The theatrical appeal crosses racial and religious barriers. Actors, Jewish and Gentile, dream of playing Shylock, but few line up to play Antonio, his noble if intolerant prey. Jewish actors are actually less likely to compromise over Shylock than are Gentiles, who tend to arrive full of compassion and understanding.
In the British theatre there have been two great Shylocks in the past decade. One was a Jew, David Suchet, whose Shylock was a compulsive joker who had adopted a mask of self-mockery as camouflage in an alien society and found it had stuck to him. He was not noble but he was unpredictable, flesh-and-blood real. On the whole you felt he got what he deserved - until the final humiliation, which sent the house into a palpable state of shock.
At the other extreme there was the notably Christian Alec Guinness, whose Shylock was all subtlety and dignity, a walking dossier on the corroding effects of persecution. You sympathized with, and lamented for him - but, ironically, when he received the order of the font, the audience reverted to Elizabethan type and laughed.

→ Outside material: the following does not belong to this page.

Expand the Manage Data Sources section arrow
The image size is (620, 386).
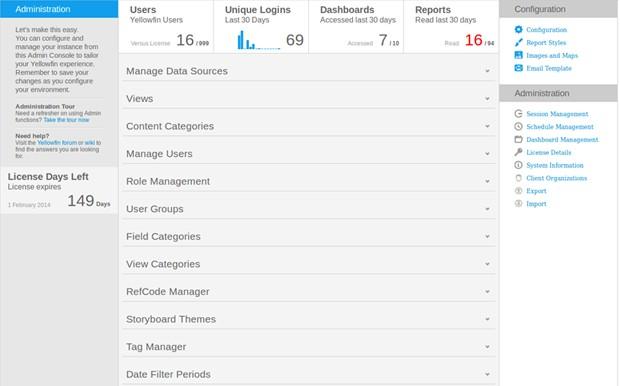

Admittedly, he was playing at the Chichester Festival Theatre, which has an unusual clientele drawn from England's conservative stockbroker belt and probably more in need of consciousness-raising than any Canadian school children, however rural.
Probably the most famous of postwar Shylocks was Laurence Olivier in the 1970s, playing with quicksilver attack, protruding teeth and a Rothschild accent. It was his "I can be Jewish" performance, to match his "I can be black" Othello (a more substantial achievement) of the previous decade. Next month London will see Dustin Hoffman, who can presumably take the Jewishness for granted. Maybe he'll give an "I may be a movie star but I can speak Shakespeare" performance.
Stratford's Shylock is Brian Bedford, an actor whose natural habitat is the borderland between comedy and tragedy. This is precisely where Shylock lives, stretched between Elizabethan popular prejudice and Shakespeare's instinctive commitment to complicated humanity.